DOCUMENT EXCERPT:
★ ★ ★ ★ ★ ★ ★
Hillary Clinton’s Attorney Attempts to Appeal Her In-Person Deposition


As many on social media were following orders of the ‘National Black Out’ on Tuesday, an important case was being heard in the D.C. Circuit Court of Appeals. Because of the blackout, not much coverage of the event took place on social media.

The case involves Hillary Clinton, her use of a private email server for official business as Secretary of State and a Freedom of Information Act (FOIA) lawsuit brought against Clinton by Judicial Watch. The lawsuit would require Clinton to appear in person to answer questions about the missing emails as ordered by U.S. District Court Judge Royce Lambeth in March of this year. Hi goal is to learn whether her use of the illegal server was in order to thwart potential FOIA for the information contained on the server.

Clinton’s legal team immediately filed a Writ of Mandamus against Judge Lambeth over the order, basically claiming that she is too important to testify and that there is nothing else that can be learned by her testimony.. The DOJ disagreed with her arguments, but did not want to argue their reasons in front of the court. However the appelate court has ordered the DOJ to appear and make oral arguments in defense of their position.

In an interview on Lou Dobbs on Monday, Tom Fitton, President of Judicial Watch who initiated the current lawsuit, said of the DOJ:

“Even when they are trying to uphold the rule of law, the justice department is still trying to hide.”
★ ★ ★ ★ ★ ★ ★
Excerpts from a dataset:
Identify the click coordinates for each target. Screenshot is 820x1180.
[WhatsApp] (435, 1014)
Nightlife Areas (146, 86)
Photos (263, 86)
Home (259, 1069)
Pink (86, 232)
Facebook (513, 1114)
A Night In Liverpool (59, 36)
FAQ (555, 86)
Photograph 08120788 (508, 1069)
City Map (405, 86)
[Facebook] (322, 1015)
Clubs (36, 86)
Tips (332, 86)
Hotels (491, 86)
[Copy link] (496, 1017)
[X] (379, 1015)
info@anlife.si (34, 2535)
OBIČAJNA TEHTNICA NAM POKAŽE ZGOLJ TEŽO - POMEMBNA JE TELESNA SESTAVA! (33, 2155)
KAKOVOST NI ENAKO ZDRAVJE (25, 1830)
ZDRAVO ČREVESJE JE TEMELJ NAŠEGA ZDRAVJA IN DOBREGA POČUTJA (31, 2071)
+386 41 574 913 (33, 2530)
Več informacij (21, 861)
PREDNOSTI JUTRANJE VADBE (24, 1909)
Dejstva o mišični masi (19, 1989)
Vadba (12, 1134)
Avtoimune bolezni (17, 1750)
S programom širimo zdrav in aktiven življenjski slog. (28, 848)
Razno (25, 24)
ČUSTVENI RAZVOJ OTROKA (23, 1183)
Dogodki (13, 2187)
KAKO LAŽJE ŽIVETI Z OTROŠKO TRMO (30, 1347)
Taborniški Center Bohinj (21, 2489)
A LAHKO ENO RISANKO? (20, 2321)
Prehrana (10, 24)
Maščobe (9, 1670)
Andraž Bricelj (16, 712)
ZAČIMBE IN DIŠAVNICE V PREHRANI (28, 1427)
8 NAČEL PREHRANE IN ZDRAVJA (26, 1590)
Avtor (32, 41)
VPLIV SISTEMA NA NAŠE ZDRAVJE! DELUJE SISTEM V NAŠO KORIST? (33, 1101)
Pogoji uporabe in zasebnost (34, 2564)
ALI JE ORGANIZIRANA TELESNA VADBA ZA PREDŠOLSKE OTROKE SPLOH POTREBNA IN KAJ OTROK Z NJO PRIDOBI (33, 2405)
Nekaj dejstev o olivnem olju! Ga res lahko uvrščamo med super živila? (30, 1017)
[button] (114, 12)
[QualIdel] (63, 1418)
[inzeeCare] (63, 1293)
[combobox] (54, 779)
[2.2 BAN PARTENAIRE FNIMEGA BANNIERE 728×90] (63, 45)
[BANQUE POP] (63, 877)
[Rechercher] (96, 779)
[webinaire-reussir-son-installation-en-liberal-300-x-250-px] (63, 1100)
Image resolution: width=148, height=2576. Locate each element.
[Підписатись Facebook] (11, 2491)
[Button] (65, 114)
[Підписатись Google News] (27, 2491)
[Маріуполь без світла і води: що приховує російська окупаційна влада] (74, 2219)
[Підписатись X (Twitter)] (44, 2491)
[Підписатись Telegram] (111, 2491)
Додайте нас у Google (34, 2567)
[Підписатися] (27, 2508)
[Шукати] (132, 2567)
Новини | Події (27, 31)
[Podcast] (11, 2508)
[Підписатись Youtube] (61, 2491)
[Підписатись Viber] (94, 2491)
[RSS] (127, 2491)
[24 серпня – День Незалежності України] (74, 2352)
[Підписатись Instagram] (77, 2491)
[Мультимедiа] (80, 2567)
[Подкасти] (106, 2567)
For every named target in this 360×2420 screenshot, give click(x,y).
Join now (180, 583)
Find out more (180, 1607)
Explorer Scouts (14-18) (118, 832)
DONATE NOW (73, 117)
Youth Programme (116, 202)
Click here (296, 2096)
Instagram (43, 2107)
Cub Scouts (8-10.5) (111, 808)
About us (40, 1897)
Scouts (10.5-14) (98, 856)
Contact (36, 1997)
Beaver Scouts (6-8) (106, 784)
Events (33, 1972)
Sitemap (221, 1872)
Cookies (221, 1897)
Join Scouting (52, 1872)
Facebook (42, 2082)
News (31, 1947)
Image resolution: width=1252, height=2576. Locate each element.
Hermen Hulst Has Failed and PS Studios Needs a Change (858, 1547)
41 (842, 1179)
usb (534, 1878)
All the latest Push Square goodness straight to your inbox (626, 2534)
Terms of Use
★ ★ ★ ★ ★ ★ ★
EXERCISE INSTRUCTIONS:
1. According to the article about Hillary Clinton's deposition, in which court was the case heard on Tuesday?
2. Decide whether each statement agrees with the article about Hillary Clinton's deposition, answering yes or no and quoting the words from the article that settle it.
(a) The order for Clinton to appear in person came from U.S. District Court Judge Royce Lambeth.
(b) The DOJ agreed with the arguments of Clinton's legal team.
(c) Tom Fitton gave his interview on Lou Dobbs on Tuesday.
3. Write the next paragraph of the article about Hillary Clinton's deposition, picking up after Tom Fitton's quoted remark.

ANSWERS PER TASK:
1. The D.C. Circuit Court of Appeals.

2.
(a) Yes: "as ordered by U.S. District Court Judge Royce Lambeth in March of this year"
(b) No: "The DOJ disagreed with her arguments"
(c) No: "In an interview on Lou Dobbs on Monday"

3.
Attorney David Kendall represented both Clinton and her former aide, Cheryl Mills in Tuesdays oral arguments. He stated that:

This case is moot for a number of reasons….the petitioners have no emails whatsoever left to produce….nobody disputes that….Secretary Clinton has declared under oath numerous times that she has produced all such emails in her custody…

But, Appeals Court Judge Thomas Griffith destroyed Kendall’s argument, reminding him that the DOJ continues to unearth new emails, one of which suggests that there may be texts messages that have yet to be seen as well. Griffith asked Kendall’s to respond to a statement in Judge Lambeth’s order, which said,

State (Department) failed to fully explain the new emails origins when the court directed question where they came from.

Kendall answered that the State Department was still “working on it.”

Griffith then asked about the accuracy of another statement by Lambeth regarding whether the State Department had actually searched other employees who corresponded with Secretary Clinton for new emails.

Kendall, stumbled over his answer and replied:

“…it’s not not entirely accurate.”

He went on to say that he the FBI had interviewed many eState Department mployees, but that he could not attest that all of them had been searched or correspondence with Clinton.

Kendall went on to argue that having Clinton deposed would pose an undue burden on her due to the current Covid-19-related changes in judicial process. He continued that any appearance by Clinton was merely designed to gather video footage that could be used in political advertisements to damage clinton and the Democrats.

The Court ultimately suggested that the video and audio could be sealed. Kendall replied with skepticism that the system would ultimately protect his client.

In a final death blow to the Clinton arguments, Judge Griffith noted that us of the Writ of Mandamus is extrodinarily rare and is meant to be used for very serious concerns over the court over-stepping it’s authority and that this case did not meet those standards.

Ultimately, the appelate court decided there was no good reason that Clinton should not have to testify. As it currently stands, she will be forced to do so when the court reconvenes in September.